Treatment depends on the extent of illness:
- Single-system Langerhans’ cell histiocytosis — Highly effective treatments include corticosteroids, such as prednisone (sold under several brand names), with or without chemotherapy, and removing the involved area of the bone with a scraping procedure called curettage. For isolated skin involvement, a form of chemotherapy (nitrogen mustard) applied directly to the skin may eliminate the disease. Thalidomide or methotrexate may be effective for skin involvement. Radiation therapy may be recommended if bone involvement (such as the upper leg or spine) causes a weakened area that is likely to fracture. Spinal fusion may be appropriate if disease involves instability of bones in the neck. This would help decrease the risk of damage to the spinal cord.
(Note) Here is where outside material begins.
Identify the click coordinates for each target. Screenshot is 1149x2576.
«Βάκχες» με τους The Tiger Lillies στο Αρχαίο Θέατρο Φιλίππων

- Multisystem Langerhans’ cell histiocytosis — Chemotherapy may be effective, though success rates are much lower than when only one system is affected. While a number of drugs have been tried, including vinblastine (Velban), etoposide (VePesid, Etopophos, Toposar), 6-mercaptopurine (6-MP), cladribine (Leustatin), cytosine arabinoside and methotrexate (several brand names), the best therapy is not known. Transplantation of the liver, bone marrow or lung are occasionally recommended, although there is no consensus regarding which people with Langerhans’ cell histiocytosis should receive organ transplantation.
When To Call A Professional
Call your doctor or your child’s pediatrician if you or your child develops pain or swelling on a bone, a persistent rash or other symptoms of Langerhans’ cell histiocytosis.
Many people with single-system Langerhans’ cell histiocytosis recover completely. While many people with multisystem disease respond to chemotherapy, the condition may be fatal in severe or resistant cases.
People with Langerhans’ cell histiocytosis may have a higher-than-average risk of developing cancer later in life, including lymphoma and leukemia. The reason for this increased risk is not known.